Most salary conversations start with a gross figure — but sometimes you need to go the other way. Maybe a job offer was quoted as a net (take-home) amount, or you're a contractor trying to figure out what daily rate you need to charge to pocket a specific amount. Whatever the reason, reverse-calculating from net to gross in Australia isn't straightforward — and this guide will walk you through exactly how it works.

What Is Net to Gross Calculation?

Gross pay is your salary before any deductions — income tax, Medicare Levy, HECS-HELP repayments. It's the number on your employment contract.

Net pay (take-home pay) is what actually hits your bank account after all deductions have been made.

A net to gross calculation reverses this: you start with the net figure and work backwards to find out what gross salary produced it. For example, if you want to take home $70,000 a year, what does your gross salary need to be?

Quick Calculator

Use our Take-Home Pay Calculator to convert any gross salary to net in seconds — including income tax, Medicare Levy, super, and HECS repayments for FY 2025-26.

Why Net to Gross Is Tricky in Australia

Unlike a flat-rate tax system, Australia uses a progressive tax bracket system — your effective tax rate changes as your income rises. On top of that, offsets like the Low Income Tax Offset (LITO) phase out at certain income levels, making the relationship between gross and net non-linear.

The main components that eat into your gross pay are:

Note: Superannuation (12% SGC) is paid on top of your gross salary by your employer — it doesn't reduce your take-home pay (unless you salary sacrifice into super).
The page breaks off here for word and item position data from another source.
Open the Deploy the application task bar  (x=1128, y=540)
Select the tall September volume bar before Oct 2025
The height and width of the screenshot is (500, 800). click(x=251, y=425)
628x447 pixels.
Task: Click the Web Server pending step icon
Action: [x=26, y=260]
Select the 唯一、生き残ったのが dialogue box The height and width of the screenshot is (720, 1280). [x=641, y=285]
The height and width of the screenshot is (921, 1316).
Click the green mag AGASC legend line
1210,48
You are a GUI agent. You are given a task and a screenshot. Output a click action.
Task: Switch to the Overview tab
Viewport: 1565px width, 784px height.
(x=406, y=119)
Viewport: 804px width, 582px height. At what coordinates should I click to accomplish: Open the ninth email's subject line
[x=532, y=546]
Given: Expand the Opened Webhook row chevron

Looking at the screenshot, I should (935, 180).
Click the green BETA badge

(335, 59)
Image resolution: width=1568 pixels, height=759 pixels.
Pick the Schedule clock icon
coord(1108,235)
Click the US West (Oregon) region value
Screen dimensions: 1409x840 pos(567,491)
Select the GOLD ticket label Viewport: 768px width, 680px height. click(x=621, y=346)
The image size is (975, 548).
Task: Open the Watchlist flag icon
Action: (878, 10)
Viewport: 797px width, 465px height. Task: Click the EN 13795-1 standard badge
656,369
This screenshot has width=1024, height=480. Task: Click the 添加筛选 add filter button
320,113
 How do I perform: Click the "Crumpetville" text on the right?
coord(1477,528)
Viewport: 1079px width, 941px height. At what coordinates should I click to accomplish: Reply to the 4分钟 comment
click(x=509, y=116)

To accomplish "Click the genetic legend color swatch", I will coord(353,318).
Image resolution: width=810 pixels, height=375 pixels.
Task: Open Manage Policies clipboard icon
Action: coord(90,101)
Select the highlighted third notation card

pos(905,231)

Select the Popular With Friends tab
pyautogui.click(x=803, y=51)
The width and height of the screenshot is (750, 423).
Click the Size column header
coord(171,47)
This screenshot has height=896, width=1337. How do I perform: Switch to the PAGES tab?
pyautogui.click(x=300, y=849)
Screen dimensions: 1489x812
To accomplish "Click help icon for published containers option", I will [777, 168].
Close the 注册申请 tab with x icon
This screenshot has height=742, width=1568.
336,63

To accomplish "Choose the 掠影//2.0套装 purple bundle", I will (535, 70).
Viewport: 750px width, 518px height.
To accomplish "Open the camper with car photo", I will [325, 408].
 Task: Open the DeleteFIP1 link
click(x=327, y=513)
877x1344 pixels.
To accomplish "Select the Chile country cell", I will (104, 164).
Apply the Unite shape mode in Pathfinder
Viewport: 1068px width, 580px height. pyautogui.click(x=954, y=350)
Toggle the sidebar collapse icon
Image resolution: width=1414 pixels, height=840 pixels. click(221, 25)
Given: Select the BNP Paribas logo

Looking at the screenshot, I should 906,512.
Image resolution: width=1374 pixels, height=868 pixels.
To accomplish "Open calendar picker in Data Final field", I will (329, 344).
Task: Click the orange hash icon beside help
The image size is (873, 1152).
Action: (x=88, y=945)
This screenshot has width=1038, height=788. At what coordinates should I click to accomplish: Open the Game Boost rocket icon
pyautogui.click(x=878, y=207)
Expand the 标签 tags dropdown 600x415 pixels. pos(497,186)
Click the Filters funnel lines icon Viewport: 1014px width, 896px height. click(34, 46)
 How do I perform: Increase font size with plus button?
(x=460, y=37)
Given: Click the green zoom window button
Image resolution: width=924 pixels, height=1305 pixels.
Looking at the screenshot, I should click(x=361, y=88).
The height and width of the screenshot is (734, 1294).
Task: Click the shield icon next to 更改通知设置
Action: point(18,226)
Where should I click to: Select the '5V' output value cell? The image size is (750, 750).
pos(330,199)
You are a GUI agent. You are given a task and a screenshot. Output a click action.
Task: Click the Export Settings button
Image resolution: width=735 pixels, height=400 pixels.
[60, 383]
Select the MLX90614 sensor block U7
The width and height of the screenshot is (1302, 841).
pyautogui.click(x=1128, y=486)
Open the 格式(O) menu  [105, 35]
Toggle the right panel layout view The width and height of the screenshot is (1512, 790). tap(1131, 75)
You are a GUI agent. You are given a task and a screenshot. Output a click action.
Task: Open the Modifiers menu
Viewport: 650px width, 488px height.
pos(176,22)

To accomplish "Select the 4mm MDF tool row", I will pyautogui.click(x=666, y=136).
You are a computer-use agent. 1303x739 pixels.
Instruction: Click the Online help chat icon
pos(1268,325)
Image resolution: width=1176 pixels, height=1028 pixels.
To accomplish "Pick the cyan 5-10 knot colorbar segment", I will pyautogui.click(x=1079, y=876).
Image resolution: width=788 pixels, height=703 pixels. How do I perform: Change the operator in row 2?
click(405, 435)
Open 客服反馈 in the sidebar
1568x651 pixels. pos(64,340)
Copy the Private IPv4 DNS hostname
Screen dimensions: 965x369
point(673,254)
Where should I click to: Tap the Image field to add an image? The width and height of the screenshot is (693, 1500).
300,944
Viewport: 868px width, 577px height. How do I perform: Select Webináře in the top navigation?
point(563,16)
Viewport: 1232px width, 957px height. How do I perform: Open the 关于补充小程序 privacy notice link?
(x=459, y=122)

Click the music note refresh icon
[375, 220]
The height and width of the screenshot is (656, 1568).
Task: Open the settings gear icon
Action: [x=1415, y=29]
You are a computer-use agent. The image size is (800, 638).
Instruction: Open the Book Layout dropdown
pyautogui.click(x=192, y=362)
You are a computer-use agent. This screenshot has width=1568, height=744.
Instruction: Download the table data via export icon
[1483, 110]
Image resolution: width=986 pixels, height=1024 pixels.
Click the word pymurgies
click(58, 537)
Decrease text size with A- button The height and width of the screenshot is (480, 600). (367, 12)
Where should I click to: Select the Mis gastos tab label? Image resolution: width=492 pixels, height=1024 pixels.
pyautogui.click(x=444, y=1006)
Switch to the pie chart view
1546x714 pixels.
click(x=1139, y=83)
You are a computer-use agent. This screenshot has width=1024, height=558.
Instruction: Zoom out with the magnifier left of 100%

FY 2025-26 Tax Brackets (Residents)

These are the official ATO income tax rates for FY 2025-26, reflecting the Stage 3 Tax Cuts:

Taxable Income Tax Rate Tax on Base
$0 – $18,2000%Nil
$18,201 – $45,00016%$0 + 16c per $1 over $18,200
$45,001 – $135,00030%$4,288 + 30c per $1 over $45,000
$135,001 – $190,00037%$31,288 + 37c per $1 over $135,000
$190,001+45%$51,638 + 45c per $1 over $190,000

Source: ATO, FY 2025-26. These rates apply to Australian tax residents claiming the tax-free threshold. Use the Income Tax Calculator to see the full breakdown for your income.

Net to Gross Examples (FY 2025-26)

Here's a reference table showing what gross salary you need to achieve a target net annual income. Figures assume an Australian resident, tax-free threshold claimed, no HECS, and private hospital cover (no MLS).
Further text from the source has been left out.